**Problem to solve:** Would you print the material exactly, starting at its first line and ending at the line holding "Funciona gracias a WordPress (337, 2560)"?

**Source material:**
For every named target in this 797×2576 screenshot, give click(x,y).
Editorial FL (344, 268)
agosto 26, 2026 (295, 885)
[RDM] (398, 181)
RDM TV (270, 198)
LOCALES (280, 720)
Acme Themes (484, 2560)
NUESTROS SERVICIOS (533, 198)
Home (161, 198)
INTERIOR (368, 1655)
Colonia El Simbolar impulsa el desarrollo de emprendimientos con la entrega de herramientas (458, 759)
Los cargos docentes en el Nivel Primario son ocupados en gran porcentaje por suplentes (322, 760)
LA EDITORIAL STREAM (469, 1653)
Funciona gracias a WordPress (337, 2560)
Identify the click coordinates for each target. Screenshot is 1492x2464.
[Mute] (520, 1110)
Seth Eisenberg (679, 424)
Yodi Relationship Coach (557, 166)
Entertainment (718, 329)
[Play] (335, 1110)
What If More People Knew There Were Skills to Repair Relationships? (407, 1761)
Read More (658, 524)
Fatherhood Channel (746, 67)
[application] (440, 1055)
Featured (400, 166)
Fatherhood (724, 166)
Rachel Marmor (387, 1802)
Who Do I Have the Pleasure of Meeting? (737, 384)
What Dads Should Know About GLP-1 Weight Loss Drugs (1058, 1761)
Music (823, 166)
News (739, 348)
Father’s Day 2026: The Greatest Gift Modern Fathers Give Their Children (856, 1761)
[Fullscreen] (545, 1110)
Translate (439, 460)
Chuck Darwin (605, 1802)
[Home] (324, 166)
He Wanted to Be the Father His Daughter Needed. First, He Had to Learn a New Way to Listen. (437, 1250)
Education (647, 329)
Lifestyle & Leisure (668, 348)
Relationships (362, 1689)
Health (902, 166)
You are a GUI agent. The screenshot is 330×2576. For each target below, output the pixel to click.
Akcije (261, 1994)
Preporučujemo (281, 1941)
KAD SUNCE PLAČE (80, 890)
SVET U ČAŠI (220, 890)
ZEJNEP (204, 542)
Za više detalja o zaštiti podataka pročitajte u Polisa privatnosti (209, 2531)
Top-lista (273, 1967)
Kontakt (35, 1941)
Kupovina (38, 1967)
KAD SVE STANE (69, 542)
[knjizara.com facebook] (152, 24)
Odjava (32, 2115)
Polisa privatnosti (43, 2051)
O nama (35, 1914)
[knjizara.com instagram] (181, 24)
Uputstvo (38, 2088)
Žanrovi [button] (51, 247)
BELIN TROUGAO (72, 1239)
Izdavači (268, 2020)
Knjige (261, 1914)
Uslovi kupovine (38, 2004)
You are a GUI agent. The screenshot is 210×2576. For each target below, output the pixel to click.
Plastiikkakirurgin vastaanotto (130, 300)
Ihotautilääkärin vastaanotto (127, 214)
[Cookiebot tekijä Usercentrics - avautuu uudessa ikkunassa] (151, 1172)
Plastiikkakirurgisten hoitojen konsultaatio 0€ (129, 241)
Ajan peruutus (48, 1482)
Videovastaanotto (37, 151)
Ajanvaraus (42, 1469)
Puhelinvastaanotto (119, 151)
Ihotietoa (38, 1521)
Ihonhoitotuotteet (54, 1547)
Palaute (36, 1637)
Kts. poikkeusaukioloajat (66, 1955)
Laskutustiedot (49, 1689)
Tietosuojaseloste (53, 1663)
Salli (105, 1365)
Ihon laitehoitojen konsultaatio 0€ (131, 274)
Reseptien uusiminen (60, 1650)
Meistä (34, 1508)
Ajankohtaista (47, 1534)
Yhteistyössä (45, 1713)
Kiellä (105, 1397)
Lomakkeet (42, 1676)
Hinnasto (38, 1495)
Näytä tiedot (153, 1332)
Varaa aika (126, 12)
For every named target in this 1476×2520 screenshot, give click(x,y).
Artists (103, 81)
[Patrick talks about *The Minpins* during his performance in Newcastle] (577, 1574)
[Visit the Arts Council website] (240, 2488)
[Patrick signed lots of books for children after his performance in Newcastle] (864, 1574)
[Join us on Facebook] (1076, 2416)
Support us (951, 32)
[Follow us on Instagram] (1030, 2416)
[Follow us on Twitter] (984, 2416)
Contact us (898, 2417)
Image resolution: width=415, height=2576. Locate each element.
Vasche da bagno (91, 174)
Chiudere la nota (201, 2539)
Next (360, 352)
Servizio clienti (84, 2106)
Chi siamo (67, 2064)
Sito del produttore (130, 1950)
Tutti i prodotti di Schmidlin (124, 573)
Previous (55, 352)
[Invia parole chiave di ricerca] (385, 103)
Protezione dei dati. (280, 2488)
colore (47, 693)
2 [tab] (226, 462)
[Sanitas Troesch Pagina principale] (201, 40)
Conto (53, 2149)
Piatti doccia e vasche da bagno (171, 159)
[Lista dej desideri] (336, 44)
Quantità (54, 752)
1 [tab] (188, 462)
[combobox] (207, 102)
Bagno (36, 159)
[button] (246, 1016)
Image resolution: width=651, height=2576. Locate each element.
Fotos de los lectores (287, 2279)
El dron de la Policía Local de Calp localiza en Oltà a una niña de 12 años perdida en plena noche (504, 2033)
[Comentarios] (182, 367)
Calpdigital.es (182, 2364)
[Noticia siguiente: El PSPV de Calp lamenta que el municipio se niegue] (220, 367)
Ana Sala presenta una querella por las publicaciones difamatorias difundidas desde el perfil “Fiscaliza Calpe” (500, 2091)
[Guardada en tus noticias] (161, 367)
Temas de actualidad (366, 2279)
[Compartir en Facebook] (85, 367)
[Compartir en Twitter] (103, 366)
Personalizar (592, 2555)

**Completed exercise:**
For every named target in this 797×2576 screenshot, give click(x,y).
Editorial FL (344, 268)
agosto 26, 2026 (295, 885)
[RDM] (398, 181)
RDM TV (270, 198)
LOCALES (280, 720)
Acme Themes (484, 2560)
NUESTROS SERVICIOS (533, 198)
Home (161, 198)
INTERIOR (368, 1655)
Colonia El Simbolar impulsa el desarrollo de emprendimientos con la entrega de herramientas (458, 759)
Los cargos docentes en el Nivel Primario son ocupados en gran porcentaje por suplentes (322, 760)
LA EDITORIAL STREAM (469, 1653)
Funciona gracias a WordPress (337, 2560)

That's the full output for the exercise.